Jeanne D'Albret - Queen of Navarre

Queen of Navarre

On 25 May 1555, Henry II of Navarre died, at which time Jeanne and her husband became joint rulers of Navarre. On 18 August 1555 at Pau, Jeanne and Antoine were crowned in a joint ceremony according to the rites of the Roman Catholic Church. The previous month, a coronation coin commemorating the new reign had been minted. It was inscribed in Latin with the following words: Antonius et Johanna Dei gratia reges Navarrae Domini Bearni. From her mother Marguerite (who had died in 1549), Jeanne had inherited her strong leanings towards religious reform, humanist thinking, and individual liberty. This legacy was influential in her decision to convert to Calvinism. In the first year of her reign, Queen Regnant Jeanne III called a conference of beleaguered Huguenot ministers. She later declared Calvinism the official religion of her kingdom after publicly embracing the teachings of John Calvin on Christmas Day 1560. This conversion made her the highest-ranking Protestant in France. It also designated her as an enemy of the Counter Reformation.

Following the imposition of Calvinism in her kingdom, priests and nuns were banished, Catholic churches destroyed, and Catholic ritual prohibited. She commissioned the translation of the New Testament into Basque and BĂ©arnese for the benefit of her subjects.

She was described as "small of stature, frail but erect", her face was narrow, her light-coloured eyes, cold and unmoving, and her lips thin. She was highly intelligent, but austere and self-righteous. Her speech was sharply sarcastic and vehement. Agrippa d' Aubigne, the Huguenot chronicler described Jeanne as having "a mind powerful enough to guide the highest affairs".

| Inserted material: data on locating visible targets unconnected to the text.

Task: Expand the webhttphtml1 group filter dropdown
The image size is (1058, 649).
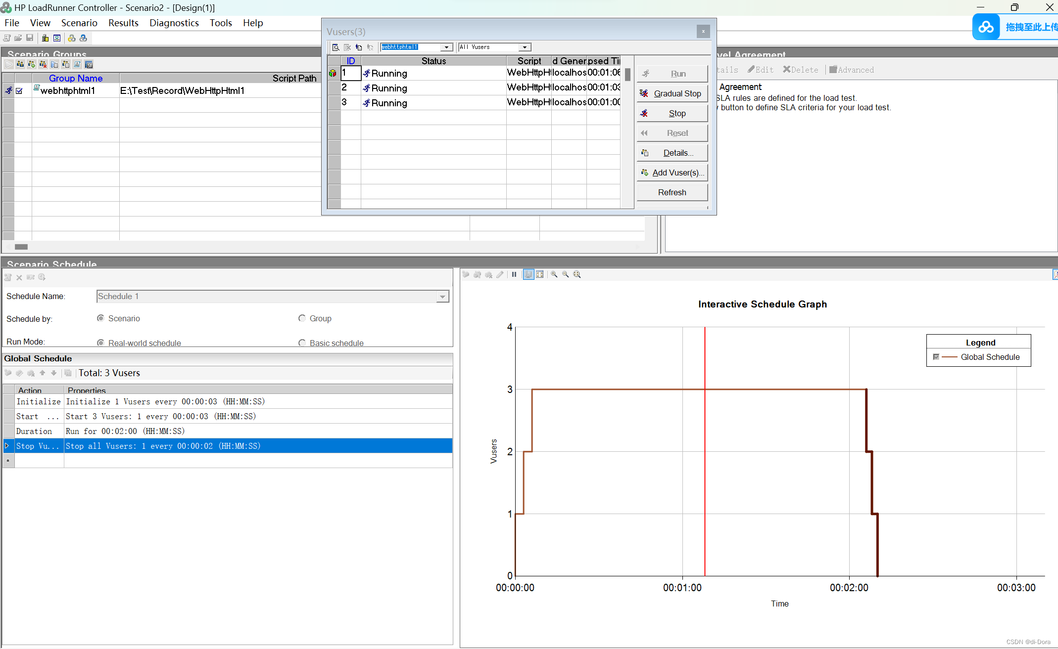Action: click(x=446, y=47)
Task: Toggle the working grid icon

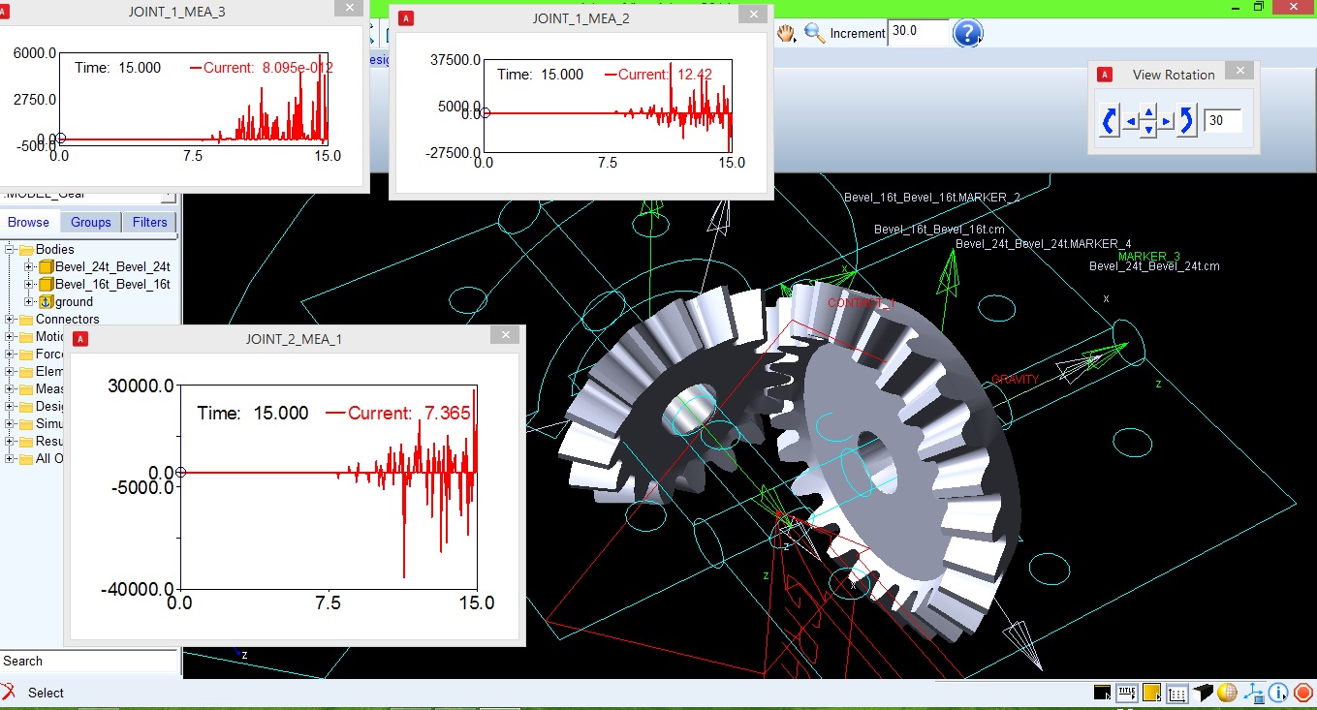Action: [1176, 693]
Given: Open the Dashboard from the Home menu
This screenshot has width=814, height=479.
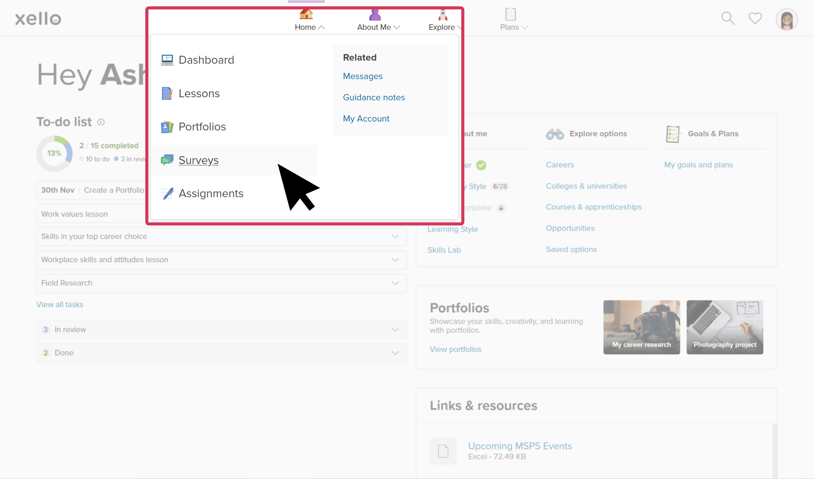Looking at the screenshot, I should [206, 60].
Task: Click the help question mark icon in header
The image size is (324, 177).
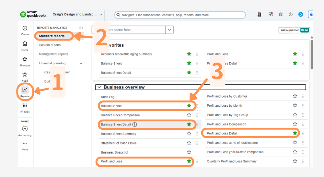Action: click(x=291, y=15)
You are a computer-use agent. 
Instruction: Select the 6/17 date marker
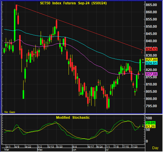tap(91, 147)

In addition to her religious reforms, Jeanne immediately went to work reorganising her kingdom; making long-lasting reforms to the economic and judicial systems of her domains.

In 1561, the Queen Mother Catherine de' Medici, in her role as regent for her son King Charles IX, appointed Antoine Lieutenant General of France. Jeanne and Catherine had come into contact with one another at Court in the latter years of Francis I's reign and shortly after King Henry II's ascension to the French throne when Catherine attained the rank of queen consort. Mark Strage suggested that Jeanne was one of Catherine's main detractors, contemptuously referring to her as the "Florentine grocer's daughter".